Coleen Hart, member of the Get-Together Club, explained why she and several other Weld County women spend hours at home sewing – or “piecing” – together blocks of fabric even before their monthly meeting to complete – or “tie” and “bind” – 20 or more lap robes.

After the meetings, club members deliver the beautiful and warm coverings to nursing homes or to other community members in need.

I joined the Get-Together Club for its October meeting two years ago in the home of member Katie Mitzel. Kate had readied her living and dining rooms by setting up two tables where members tied yarn knots attaching the decorative lap robe tops to a bottom layer of cloth.

Katie’s sister, Elsie Livengood, and club members Shirley Ashbaugh and Marie Schmidt kept two sewing machines in constant operation throughout the day. They sewed bindings around the edges of the club’s lap robes, giving each one a finished look and a well-wearing edge.

As folklorist for the City of Greeley Museums and the Colorado Council of the Arts, I wanted to find out about the backgrounds and the talents of the women who donated so much of their time and skills to their club project.

From Ann Hill, the youngest of Katie’s sisters, I learned about childhood responsibilities on the farms the family worked in Nebraska and later in Colorado. Kate and Ann both told about their mother’s sewing skills and love of “neat, pretty things.”

Despite her many essential tasks, their mother took the time to make dish towels from flour sacks and embroider each corner.

Because preparing meals is, like sewing, an important aspect of people’s cultural life – or “folklife” in the folklorist’s terminology – I asked the club members about their cooking experiences.

I heard about native Arkansan Stella Hazzard switching from Southern to German cooking after marrying a man of German-Russian descent and moving to Briggsdale.

I also heard about Patricia Wickstrom’s family’s recent interest in using recipes brought by a relative visiting from Sweden.

I soon had an opportunity to see concrete evidence of the club members’ experience in the kitchen.

As noon approached, the dining room table was cleared of its lap robe project and places set for at least 10 people.

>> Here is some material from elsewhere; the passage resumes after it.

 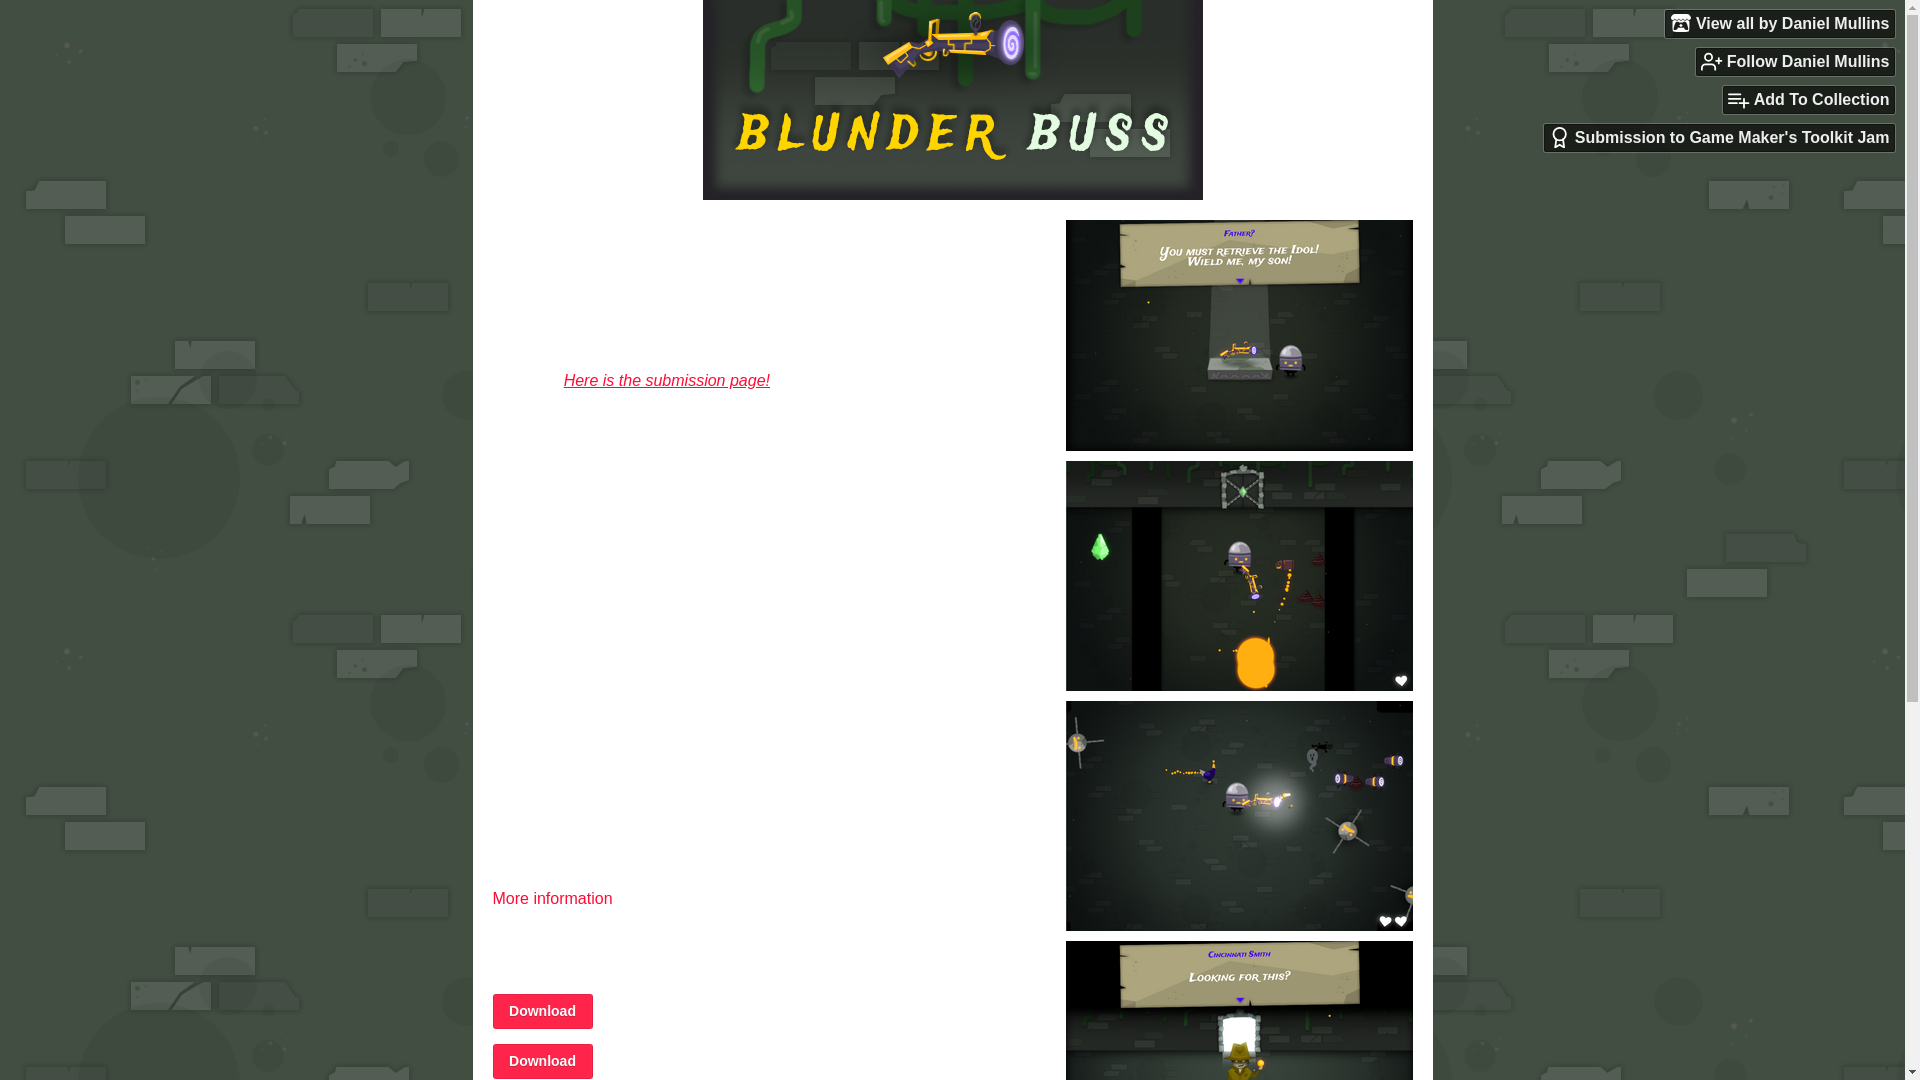 What do you see at coordinates (1780, 23) in the screenshot?
I see `View all by Daniel Mullins` at bounding box center [1780, 23].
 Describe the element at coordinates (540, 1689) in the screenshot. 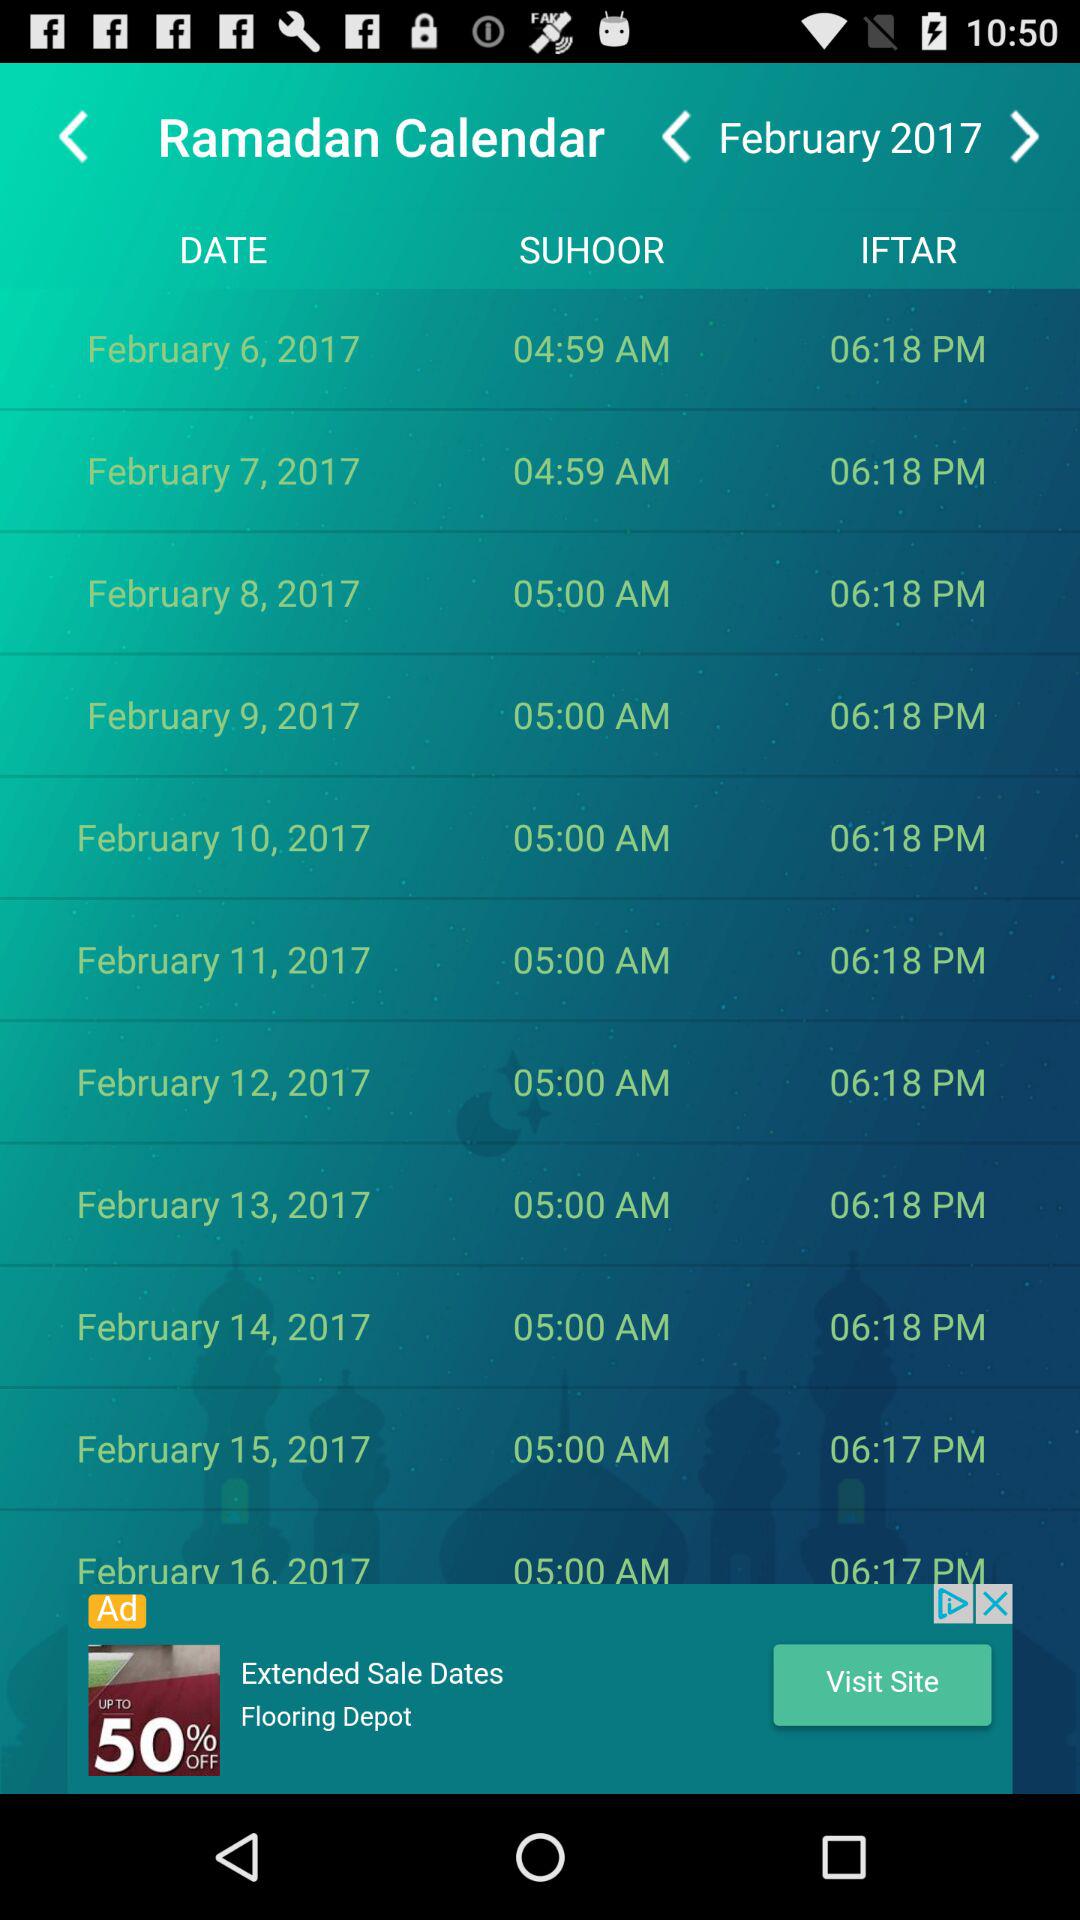

I see `this app is specially dedicated to muslim brothers and sisters` at that location.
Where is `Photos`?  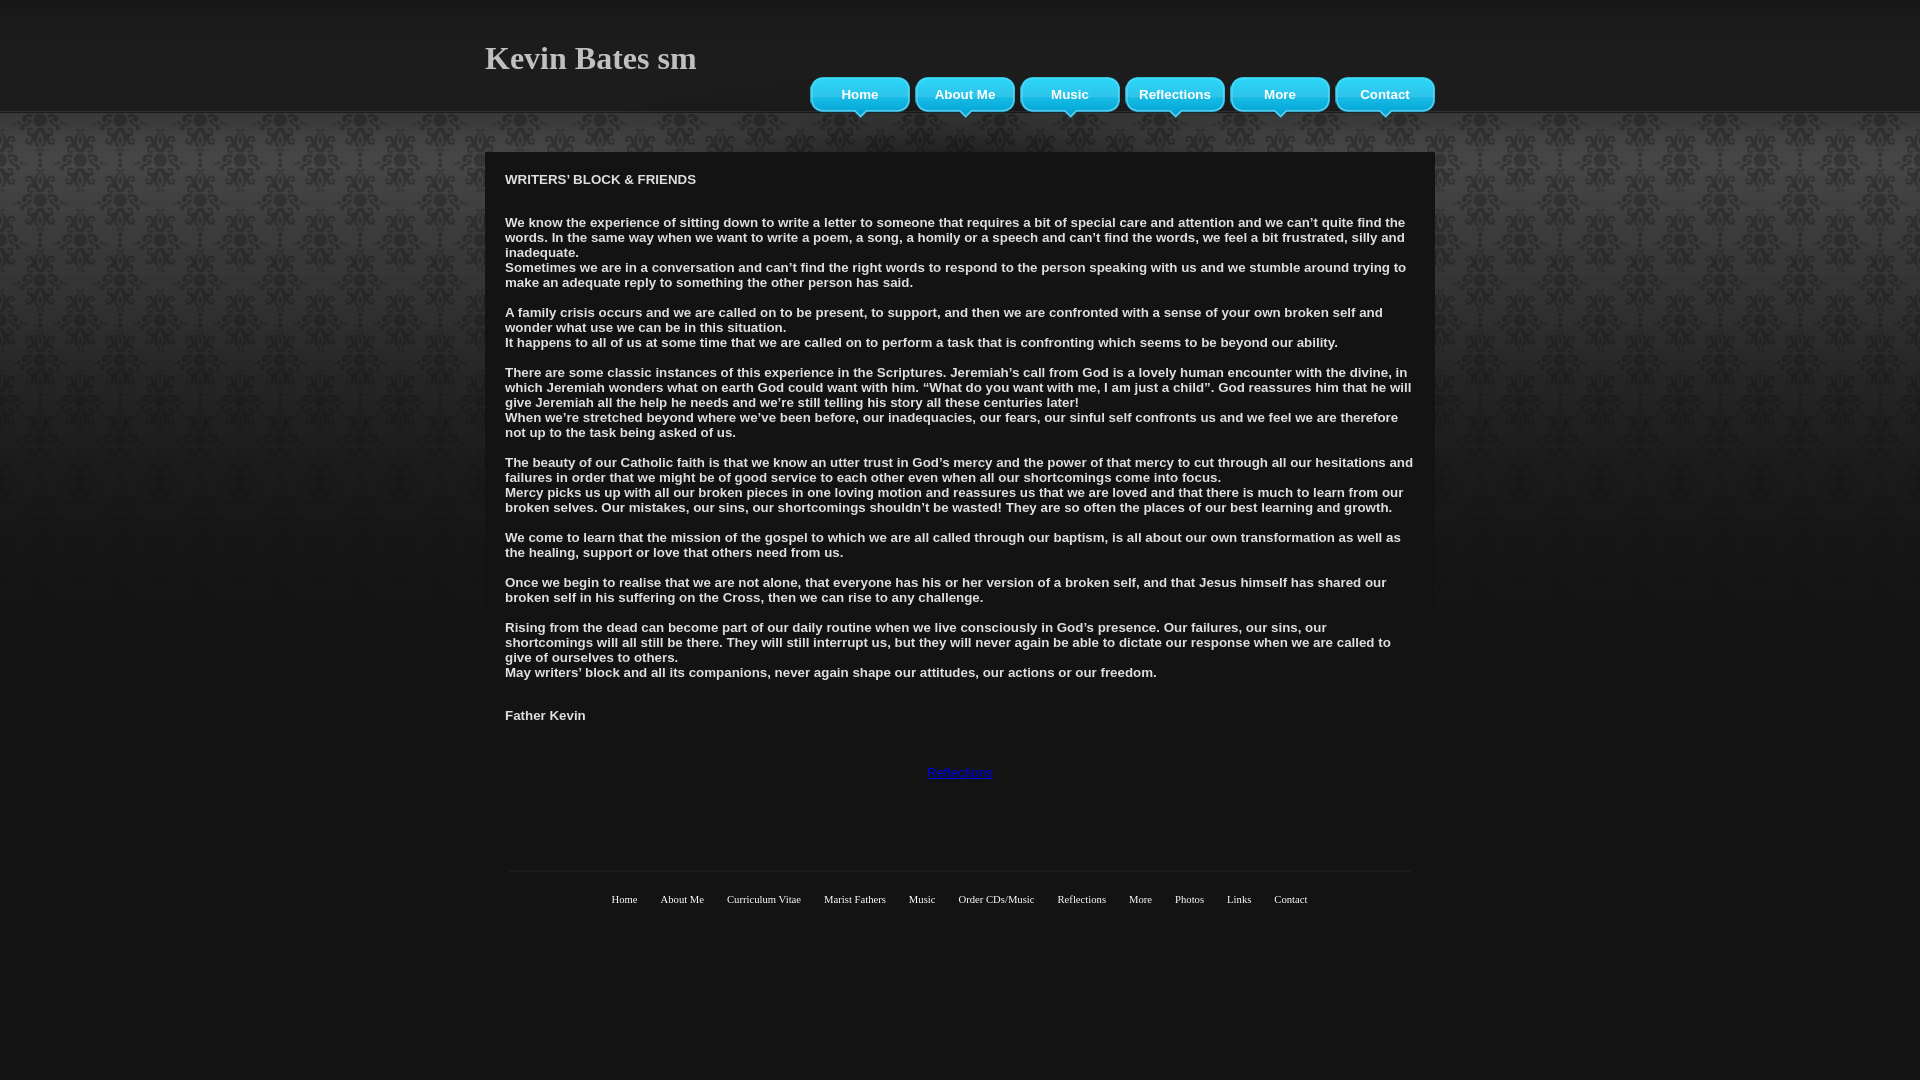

The hostess and her assistants brought out from the kitchen dishes that had been prepared by the club members.

After pausing to say grace, we passed around the ham, scalloped potatoes, potato salad, homemade strawberry jam, vegetables and a gelatin salad. The dessert course included a wonderberry pie – club members explained that the tiny berries can be raised on dry land.

While the group continued to sew and tack throughout the afternoon, I interviewed one another of the club members. I recorded their stories of the “big gamble” of farming and their accounts of quilting, music, dance, food and good times.

I learned that the Get-Together Club began in the Buckingham area in 1935 for visiting and pencil games. Later, the club began making layettes for soldier’s wives. In 1957, they started producing lap robes for nursing homes.

Some of the club members still live and work on their family farms, while others have moved off their ranches and farms and into homes in Greeley.

A few of the women have jobs off the farm. Shirley Ashbaugh drives a bus route for the Prairie School District, and Mildred Criswell sells quilts she makes through her daughter’s craft shop.

At 3:30 in the afternoon, club members stopped their work once more for a final chance to gather around the table. Before their trips home, they took one more opportunity to talk and joke and to taste one more dessert with their coffee.

By this time, Evelyn Schwisow had arrived to join her mother, Marie Schmidt, and to exchange news and reminiscences.

Elsie Livengood explained most clearly the club members’ attitudes toward each other: “we have a lot in common, and we just love one another. It’s just good fellowship.”